Il tema è complesso, ma volendo semplificarlo, quali problemi presenta, per i diritti e la sicurezza degli “altri”, il fatto che una persona decida di ricorrere alla morte assistita? L’Ordine dei medici, lo scorso settembre, ha chiesto al futuro legislatore di sollevare i medici dall’atto finale, delegando ad un pubblico ufficiale la consegna del farmaco. Una delle tante possibilità, che si somma a quella, già prevista e garantita per legge, dell’obiezione di coscienza. E qui le analogie si sprecano. Buonsenso indica infatti che la presenza di una legge che garantisca la possibilità, per chi lo desidera, di fare ricorso ad una pratica (si tratti di eutanasia, aborto, divorzio, ma anche matrimonio, congedo parentale, congedo per assistenza) non implica che il cittadino debba farvi ricorso. Se non desidero prendere un congedo più lungo di quello obbligatorio nel momento in cui ho un figlio è mio diritto non farlo, ma ciò non implica che lo stato debba negare questo diritto a chi, invece, desidera prenderlo. Senza che questo mi tolga nulla. Allo stesso modo il fatto che esista una legge sull’aborto non obbliga nessuno a ricorrervi, anzi – stando alle statistiche – pare riduca il ricorso alla pratica. Come mai? Perché una legge ben fatta impone, a fianco di nuovi diritti, nuove responsabilità, per il singolo e per la comunità. Di assistenza, informazione, supporto in primis. Così, se la legge sull’aborto ha portato con sé una maggior consapevolezza in termini di contraccezione, diritti per le future madri, sostengo sanitario attraverso la diffusione dei consultori (trascurando per un momento la drammatica crisi che vivono oggi), allo stesso modo parlare di una legge sul fine vita potrebbe portare ad acquisire maggior consapevolezza delle “alternative” possibili e ad una loro capillare diffusione. Ad oggi le terapie del dolore sono ancora diffuse in modo disomogeneo nel nostro paese e, per quanto riguarda il sostegno e l’assistenza alle famiglie di malati cronici, con patologie degenerative o terminali, spesso è demandato ad associazioni di volontariato – più che meritevoli – e alla buona volontà della rete familiare.

▸ **Come procedere**: Per favore, riprendi il testo sul fine vita e proseguilo dopo la sua ultima frase.

▸ **Sezione dati**:

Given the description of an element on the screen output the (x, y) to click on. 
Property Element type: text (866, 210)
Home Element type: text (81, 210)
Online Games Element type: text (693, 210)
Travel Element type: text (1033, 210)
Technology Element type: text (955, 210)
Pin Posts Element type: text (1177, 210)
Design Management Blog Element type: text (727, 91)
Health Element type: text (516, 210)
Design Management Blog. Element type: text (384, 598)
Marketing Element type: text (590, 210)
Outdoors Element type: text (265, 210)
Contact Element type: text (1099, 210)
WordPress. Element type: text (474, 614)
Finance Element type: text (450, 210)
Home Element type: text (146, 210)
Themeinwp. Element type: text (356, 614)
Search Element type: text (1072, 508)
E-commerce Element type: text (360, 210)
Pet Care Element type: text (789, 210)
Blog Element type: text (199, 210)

▸ **Risultato dell'esercizio**:
E allora perché non ne possiamo parlare? Perché l’eutanasia, liberamente, consapevolmente scelta è oggi ancora un tabù che ci porta a parlare di dramma?
Forse il problema è che una scelta così netta e radicale ci mette in discussione. Mette in discussione il senso ultimo della vita, un sistema di valori sui quali, in molti altri casi (penso ad esempio alla pena di morte, così spesso invocata nei discorsi di tutti i giorni contro chi commette un crimine) non ci fermiamo mai a riflettere. Forse perché ci sembra più semplice imporre: la morte quando qualcuno si macchia di un reato per noi imperdonabile, la vita quando qualcuno ritiene che, a certe condizioni, non valga più la pena di essere vissuta. Nemmeno quando si è stati campioni sul tetto del mondo.